How to hire the right employee

Sometimes the worst part of being an employer is the tedious hiring process. Initial questions include: Where do I start looking for candidates? What should the qualifications be? How long should it take to find the right person? The list goes on, but a new Internet-based tool by Kolbe Corp. (Phoenix, Ariz.

By Lara Jackson September 1, 1999

Sometimes the worst part of being an employer is the tedious hiring process. Initial questions include: Where do I start looking for candidates? What should the qualifications be? How long should it take to find the right person? The list goes on, but a new Internet-based tool by Kolbe Corp. (Phoenix, Ariz.) can take some second-guessing out of the employee hunt.

The firm says its Kolbe Warewithal Online program, located at www.kolbe.com , gives managers a new tool for making recruiting and selection decisions, developing high-performance teams, improving leadership and career management, and enabling innovation.

The Kolbe Concept looks for four creative instincts, or Action Modes, that can be found by evaluating job candidates. These abilities are:

Fact Finder: Handles information gathering;

Follow Thru: Organizes information;

Quick Start: Deals with the unknowns; and

Implementer: Manages the tangibles.

Action Modes are determined by taking the company’s Kolbe A Index text, which reveals candidates’ natural strengths and abilities and gives participants the language to describe them.

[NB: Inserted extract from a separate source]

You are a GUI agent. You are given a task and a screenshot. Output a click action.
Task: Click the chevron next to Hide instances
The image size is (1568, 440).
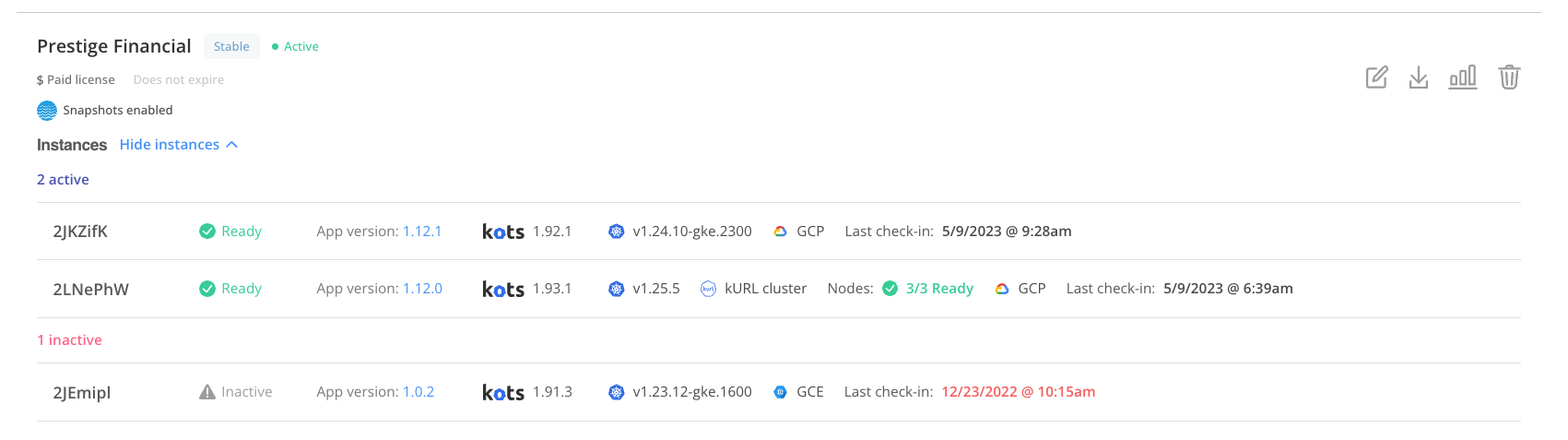point(232,145)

For each Action Mode, a natural advantage is decided by a person’s intensity level. These levels include insistence, accommodation, or resistance. Test results show 20% of participants are insistent, 60% are accommodating, and 20% are resistant.

Hands-on example

The Kolbe Concept was used recently by Buschman Corp. (Cleveland, O.), a steel fabricator of metering rods for paper mills. Tom Sherman, Buschman’s president, took the test and used it in the firm’s employment process—from hiring to education. “After taking the Kolbe Index, I was amazed how accurately it predicted my approach to getting things done,” he says.

Mr. Sherman adds that Kolbe’s process generates synergies and helps create teams with a more optimal balance of participants. Each team begins with a different conative makeup—the reasons behind people’s actions—for each project. If this mix isn’t thought out properly, a “conative meltdown” could occur and cause an imbalance of skills, tendencies, and behaviors. If an engineer is working alone, then the conative makeup of the support staff is also a factor.

Though managers were concerned when Kolbe was implemented at Buschman, participants progressed from adapting to individuals to working together as a team. Buschman’s job candidates now take the test and get a full report and career coaching, even if they aren’t offered a job.

Insistent engineers

Since engineering relies on collecting and assessing data, determining priorities, and defining terms, insistent Fact Finder is the Action Mode most common for engineers. Among these Fact Finder engineers, nine of 10 are insistent types with a tendency to go into research or design engineering. Likewise, insistent Quick Start or Fact Finder engineers may be especially inventive, while insistent Follow Thru engineers could make excellent software programmers or systems engineers. Insistent Implementers can be good model builders and experimentalists. Even engineers found to be resistant or accommodating regarding these modes can offer traits beneficial to a company. “It would be wrong to think that to be a good engineer you had to fit a certain Kolbe profile,” says Mr. Sherman. “I even think there is a role for resistant Fact Finder engineers.”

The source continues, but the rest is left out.